What you are asked to do —
Go through the entries and copy each one exactly. Leave none out.

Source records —
····················
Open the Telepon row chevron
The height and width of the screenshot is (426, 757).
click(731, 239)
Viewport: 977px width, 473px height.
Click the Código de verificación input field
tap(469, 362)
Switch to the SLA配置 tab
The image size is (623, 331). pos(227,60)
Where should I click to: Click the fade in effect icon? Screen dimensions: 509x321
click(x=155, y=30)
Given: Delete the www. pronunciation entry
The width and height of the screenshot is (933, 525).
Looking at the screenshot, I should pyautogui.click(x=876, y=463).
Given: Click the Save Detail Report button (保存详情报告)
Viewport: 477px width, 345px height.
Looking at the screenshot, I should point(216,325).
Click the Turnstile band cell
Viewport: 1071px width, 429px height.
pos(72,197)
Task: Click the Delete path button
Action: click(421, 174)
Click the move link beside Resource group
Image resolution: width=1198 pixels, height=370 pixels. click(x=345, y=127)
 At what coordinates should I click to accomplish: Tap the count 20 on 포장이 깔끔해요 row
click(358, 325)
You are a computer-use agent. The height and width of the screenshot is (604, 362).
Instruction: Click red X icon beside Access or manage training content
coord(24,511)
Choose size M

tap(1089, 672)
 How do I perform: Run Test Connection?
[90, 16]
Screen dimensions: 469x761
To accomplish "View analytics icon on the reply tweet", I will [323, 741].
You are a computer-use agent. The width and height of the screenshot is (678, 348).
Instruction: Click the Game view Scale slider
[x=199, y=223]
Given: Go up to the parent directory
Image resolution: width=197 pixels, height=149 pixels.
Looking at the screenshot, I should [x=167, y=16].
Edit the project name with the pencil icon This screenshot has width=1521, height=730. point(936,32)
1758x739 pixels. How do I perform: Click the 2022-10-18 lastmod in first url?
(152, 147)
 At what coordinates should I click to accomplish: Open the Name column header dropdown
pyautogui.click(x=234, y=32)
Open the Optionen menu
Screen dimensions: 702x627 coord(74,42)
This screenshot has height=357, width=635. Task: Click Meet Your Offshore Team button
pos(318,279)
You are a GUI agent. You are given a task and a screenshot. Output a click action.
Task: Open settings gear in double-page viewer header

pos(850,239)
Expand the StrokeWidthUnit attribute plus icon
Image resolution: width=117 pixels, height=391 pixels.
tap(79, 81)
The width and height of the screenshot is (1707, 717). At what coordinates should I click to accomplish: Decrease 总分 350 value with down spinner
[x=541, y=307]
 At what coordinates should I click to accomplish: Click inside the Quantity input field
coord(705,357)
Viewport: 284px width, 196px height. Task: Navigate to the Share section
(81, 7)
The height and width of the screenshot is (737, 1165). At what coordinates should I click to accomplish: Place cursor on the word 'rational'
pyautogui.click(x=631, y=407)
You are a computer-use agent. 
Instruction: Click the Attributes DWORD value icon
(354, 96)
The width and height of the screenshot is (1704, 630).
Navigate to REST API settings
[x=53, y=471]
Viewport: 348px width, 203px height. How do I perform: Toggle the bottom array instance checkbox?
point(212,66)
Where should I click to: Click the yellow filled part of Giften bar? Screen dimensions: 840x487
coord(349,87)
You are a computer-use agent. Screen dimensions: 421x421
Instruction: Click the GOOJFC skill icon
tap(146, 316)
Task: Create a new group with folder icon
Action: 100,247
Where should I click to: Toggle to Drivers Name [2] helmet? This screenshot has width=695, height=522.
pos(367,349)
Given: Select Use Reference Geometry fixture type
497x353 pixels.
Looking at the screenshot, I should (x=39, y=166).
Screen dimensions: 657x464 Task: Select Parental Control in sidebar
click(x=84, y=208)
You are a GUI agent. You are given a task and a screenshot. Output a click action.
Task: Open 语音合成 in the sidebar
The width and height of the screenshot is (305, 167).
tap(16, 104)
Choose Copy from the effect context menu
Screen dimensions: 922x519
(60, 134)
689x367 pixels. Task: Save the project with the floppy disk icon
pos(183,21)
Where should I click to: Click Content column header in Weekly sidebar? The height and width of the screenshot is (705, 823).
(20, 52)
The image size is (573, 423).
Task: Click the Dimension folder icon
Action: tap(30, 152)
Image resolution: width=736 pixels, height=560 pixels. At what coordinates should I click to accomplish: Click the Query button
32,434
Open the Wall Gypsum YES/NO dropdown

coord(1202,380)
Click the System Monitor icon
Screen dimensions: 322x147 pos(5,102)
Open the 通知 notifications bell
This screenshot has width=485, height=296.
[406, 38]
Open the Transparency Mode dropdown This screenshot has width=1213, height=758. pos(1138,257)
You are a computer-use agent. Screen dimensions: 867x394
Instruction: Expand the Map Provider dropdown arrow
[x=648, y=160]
····················
Task answer —
Open the Telepon row chevron
The height and width of the screenshot is (426, 757).
click(731, 239)
Viewport: 977px width, 473px height.
Click the Código de verificación input field
tap(469, 362)
Switch to the SLA配置 tab
The image size is (623, 331). pos(227,60)
Where should I click to: Click the fade in effect icon? Screen dimensions: 509x321
click(x=155, y=30)
Given: Delete the www. pronunciation entry
The width and height of the screenshot is (933, 525).
Looking at the screenshot, I should pyautogui.click(x=876, y=463).
Given: Click the Save Detail Report button (保存详情报告)
Viewport: 477px width, 345px height.
Looking at the screenshot, I should point(216,325).
Click the Turnstile band cell
Viewport: 1071px width, 429px height.
pos(72,197)
Task: Click the Delete path button
Action: click(421, 174)
Click the move link beside Resource group
Image resolution: width=1198 pixels, height=370 pixels. click(x=345, y=127)
 At what coordinates should I click to accomplish: Tap the count 20 on 포장이 깔끔해요 row
click(358, 325)
You are a computer-use agent. The height and width of the screenshot is (604, 362).
Instruction: Click red X icon beside Access or manage training content
coord(24,511)
Choose size M

tap(1089, 672)
 How do I perform: Run Test Connection?
[90, 16]
Screen dimensions: 469x761
To accomplish "View analytics icon on the reply tweet", I will [323, 741].
You are a computer-use agent. The width and height of the screenshot is (678, 348).
Instruction: Click the Game view Scale slider
[x=199, y=223]
Given: Go up to the parent directory
Image resolution: width=197 pixels, height=149 pixels.
Looking at the screenshot, I should [x=167, y=16].
Edit the project name with the pencil icon This screenshot has width=1521, height=730. point(936,32)
1758x739 pixels. How do I perform: Click the 2022-10-18 lastmod in first url?
(152, 147)
 At what coordinates should I click to accomplish: Open the Name column header dropdown
pyautogui.click(x=234, y=32)
Open the Optionen menu
Screen dimensions: 702x627 coord(74,42)
This screenshot has height=357, width=635. Task: Click Meet Your Offshore Team button
pos(318,279)
You are a GUI agent. You are given a task and a screenshot. Output a click action.
Task: Open settings gear in double-page viewer header

pos(850,239)
Expand the StrokeWidthUnit attribute plus icon
Image resolution: width=117 pixels, height=391 pixels.
tap(79, 81)
The width and height of the screenshot is (1707, 717). At what coordinates should I click to accomplish: Decrease 总分 350 value with down spinner
[x=541, y=307]
 At what coordinates should I click to accomplish: Click inside the Quantity input field
coord(705,357)
Viewport: 284px width, 196px height. Task: Navigate to the Share section
(81, 7)
The height and width of the screenshot is (737, 1165). At what coordinates should I click to accomplish: Place cursor on the word 'rational'
pyautogui.click(x=631, y=407)
You are a computer-use agent. 
Instruction: Click the Attributes DWORD value icon
(354, 96)
The width and height of the screenshot is (1704, 630).
Navigate to REST API settings
[x=53, y=471]
Viewport: 348px width, 203px height. How do I perform: Toggle the bottom array instance checkbox?
point(212,66)
Where should I click to: Click the yellow filled part of Giften bar? Screen dimensions: 840x487
coord(349,87)
You are a computer-use agent. Screen dimensions: 421x421
Instruction: Click the GOOJFC skill icon
tap(146, 316)
Task: Create a new group with folder icon
Action: 100,247
Where should I click to: Toggle to Drivers Name [2] helmet? This screenshot has width=695, height=522.
pos(367,349)
Given: Select Use Reference Geometry fixture type
497x353 pixels.
Looking at the screenshot, I should (x=39, y=166).
Screen dimensions: 657x464 Task: Select Parental Control in sidebar
click(x=84, y=208)
You are a GUI agent. You are given a task and a screenshot. Output a click action.
Task: Open 语音合成 in the sidebar
The width and height of the screenshot is (305, 167).
tap(16, 104)
Choose Copy from the effect context menu
Screen dimensions: 922x519
(60, 134)
689x367 pixels. Task: Save the project with the floppy disk icon
pos(183,21)
Where should I click to: Click Content column header in Weekly sidebar? The height and width of the screenshot is (705, 823).
(20, 52)
The image size is (573, 423).
Task: Click the Dimension folder icon
Action: tap(30, 152)
Image resolution: width=736 pixels, height=560 pixels. At what coordinates should I click to accomplish: Click the Query button
32,434
Open the Wall Gypsum YES/NO dropdown

coord(1202,380)
Click the System Monitor icon
Screen dimensions: 322x147 pos(5,102)
Open the 通知 notifications bell
This screenshot has width=485, height=296.
[406, 38]
Open the Transparency Mode dropdown This screenshot has width=1213, height=758. pos(1138,257)
You are a computer-use agent. Screen dimensions: 867x394
Instruction: Expand the Map Provider dropdown arrow
[x=648, y=160]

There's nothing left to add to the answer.